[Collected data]
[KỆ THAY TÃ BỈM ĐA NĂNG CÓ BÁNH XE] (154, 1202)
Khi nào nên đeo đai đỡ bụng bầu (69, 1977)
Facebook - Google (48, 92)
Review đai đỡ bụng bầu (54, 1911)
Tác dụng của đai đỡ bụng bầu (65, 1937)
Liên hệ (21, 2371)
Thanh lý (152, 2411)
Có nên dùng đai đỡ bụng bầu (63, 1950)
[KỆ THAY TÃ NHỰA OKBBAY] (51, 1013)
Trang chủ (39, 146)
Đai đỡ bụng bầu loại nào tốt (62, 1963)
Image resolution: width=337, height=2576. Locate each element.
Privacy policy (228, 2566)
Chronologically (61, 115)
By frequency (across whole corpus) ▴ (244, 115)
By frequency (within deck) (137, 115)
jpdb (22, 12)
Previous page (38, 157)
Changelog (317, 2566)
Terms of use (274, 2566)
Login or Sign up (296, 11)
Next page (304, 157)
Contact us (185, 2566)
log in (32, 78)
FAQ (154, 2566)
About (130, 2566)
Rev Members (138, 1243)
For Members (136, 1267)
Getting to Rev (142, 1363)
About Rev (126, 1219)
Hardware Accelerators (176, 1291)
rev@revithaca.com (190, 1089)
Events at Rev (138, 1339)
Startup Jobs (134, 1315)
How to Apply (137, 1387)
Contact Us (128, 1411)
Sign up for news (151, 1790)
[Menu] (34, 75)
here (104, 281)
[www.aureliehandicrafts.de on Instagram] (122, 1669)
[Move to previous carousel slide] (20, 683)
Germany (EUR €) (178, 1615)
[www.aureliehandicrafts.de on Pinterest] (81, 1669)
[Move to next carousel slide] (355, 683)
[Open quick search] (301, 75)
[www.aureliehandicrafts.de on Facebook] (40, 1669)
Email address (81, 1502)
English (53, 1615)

▶ REQUIRED WORK
Begin with the line that contains "log in (32, 78)" and end with the last line of the records; set down every line in that span exactly, and nothing else.

▶ YOUR SOLUTION
log in (32, 78)
FAQ (154, 2566)
About (130, 2566)
Rev Members (138, 1243)
For Members (136, 1267)
Getting to Rev (142, 1363)
About Rev (126, 1219)
Hardware Accelerators (176, 1291)
rev@revithaca.com (190, 1089)
Events at Rev (138, 1339)
Startup Jobs (134, 1315)
How to Apply (137, 1387)
Contact Us (128, 1411)
Sign up for news (151, 1790)
[Menu] (34, 75)
here (104, 281)
[www.aureliehandicrafts.de on Instagram] (122, 1669)
[Move to previous carousel slide] (20, 683)
Germany (EUR €) (178, 1615)
[www.aureliehandicrafts.de on Pinterest] (81, 1669)
[Move to next carousel slide] (355, 683)
[Open quick search] (301, 75)
[www.aureliehandicrafts.de on Facebook] (40, 1669)
Email address (81, 1502)
English (53, 1615)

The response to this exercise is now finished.